Low Testosterone (LT) Information
Low testosterone levels
Testosterone is produced mainly in the Leydig cells in the male testes, and in smaller amounts by the adrenal gland near the kidneys. In women, where production is about one-tenth the total of males, roughly one-half comes from the ovaries. For men, the normal level of testosterone in the bloodstream is between 350 and 1230 nanograms per deciliter.
The production of testosterone increases rapidly at the onset of puberty. Once you reach middle age, however, testosterone levels begin to drop by about one percent each year. In the short-term, this might not sound like much. By the time you reach your 70's and 80's, this constant decline increases the risk of obesity, brittle bones, muscle loss and impotence. Very low testosterone levels can also increase your risk of dying from a heart attack.
Although it's considered as a male hormone, women need testosterone too. Despite the fact they only produce a small amount, testosterone helps women maintain the strength of muscle and bone. After the menopause, testosterone levels drop. Estrogen replacement therapy can also reduce testosterone levels, leaving some postmenopausal women concerned about a lack of energy and libido.
Testosterone is a hormone that's also very important for people wanting to shed fat while preserving (or even gaining) lean muscle. In fact, hormones such as testosterone are one reason why you can lose weight on the scales without being able to shift the fat that seems to be glued to your stomach.

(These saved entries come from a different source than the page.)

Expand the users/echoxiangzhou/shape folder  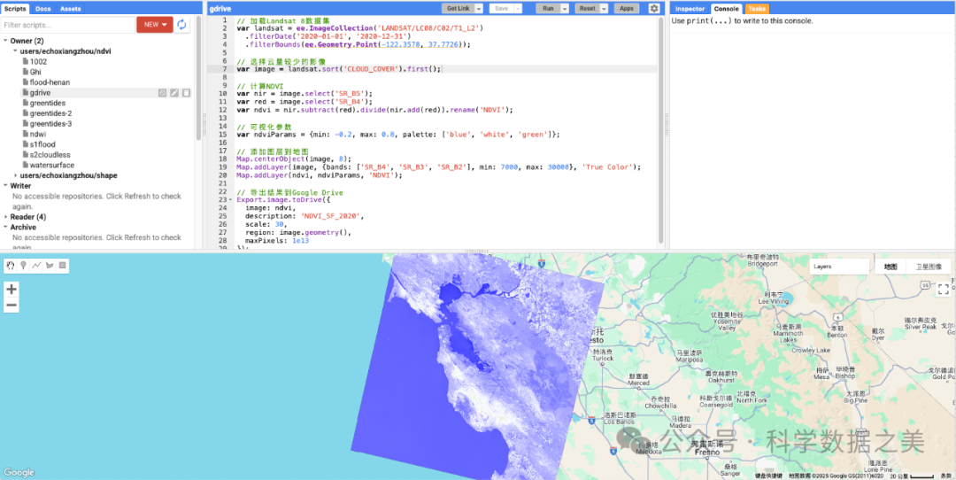[14, 175]
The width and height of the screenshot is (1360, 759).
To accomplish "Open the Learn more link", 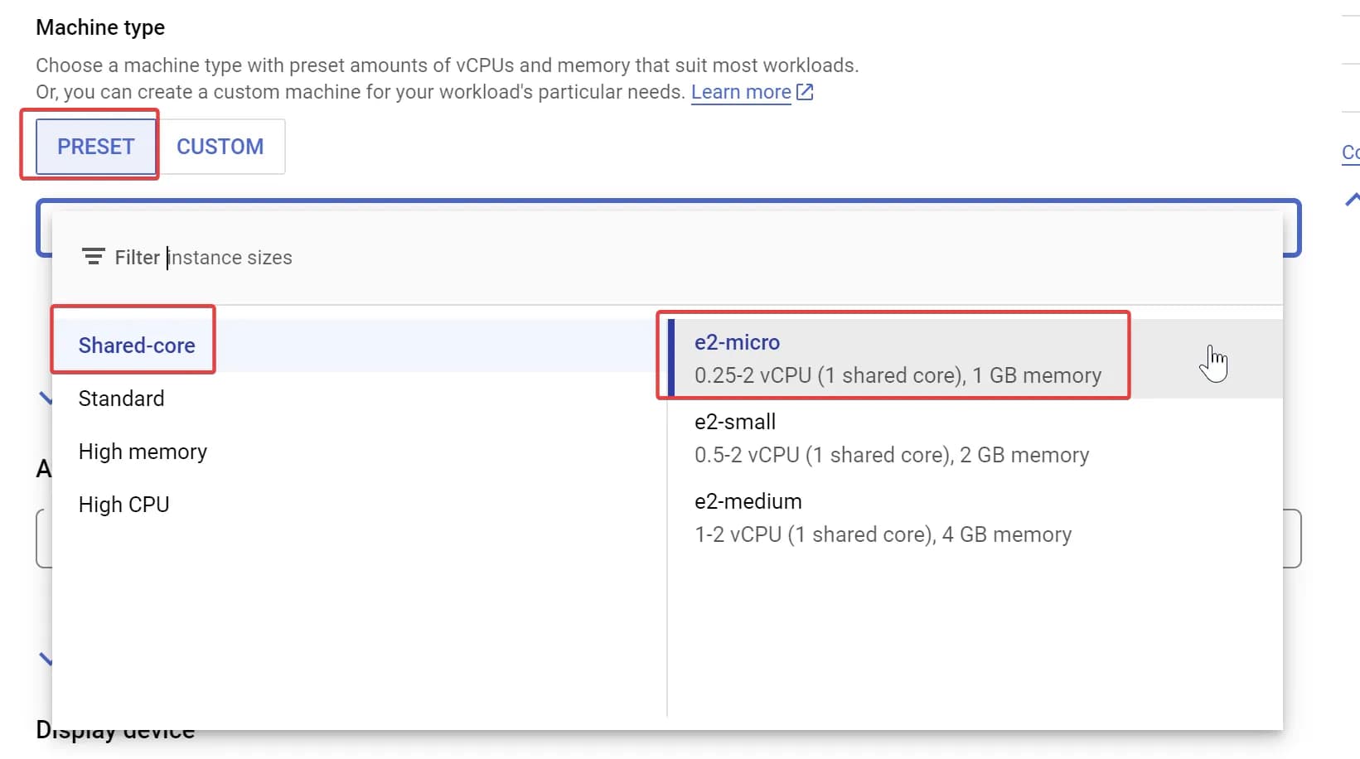I will pyautogui.click(x=741, y=92).
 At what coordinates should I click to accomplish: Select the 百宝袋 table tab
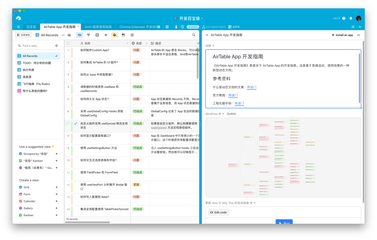[x=31, y=27]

Think of a hormone like the remote control for your television. In much the same way that you change the channel using the remote control, hormones can change the way your fat cells respond to the food you eat.
Your body has billions of these tiny fat cells. They expand to many times their original size in order to store fat. They also shrink when they release stored fat. Fat cells respond to hormones in one of two ways, depending on whether the signal is lipogenic or lipolytic.
The term lipo means fat, while lysis means breakdown. So, a lipolytic (pronounced lip-o-lit-ik) hormone increases the number of fat calories burned for energy. Hormones that promote fat storage, on the other hand, are known as lipogenic (pronounced lie-po-jen-ik). In other words, lipogenic hormones promote fat storage.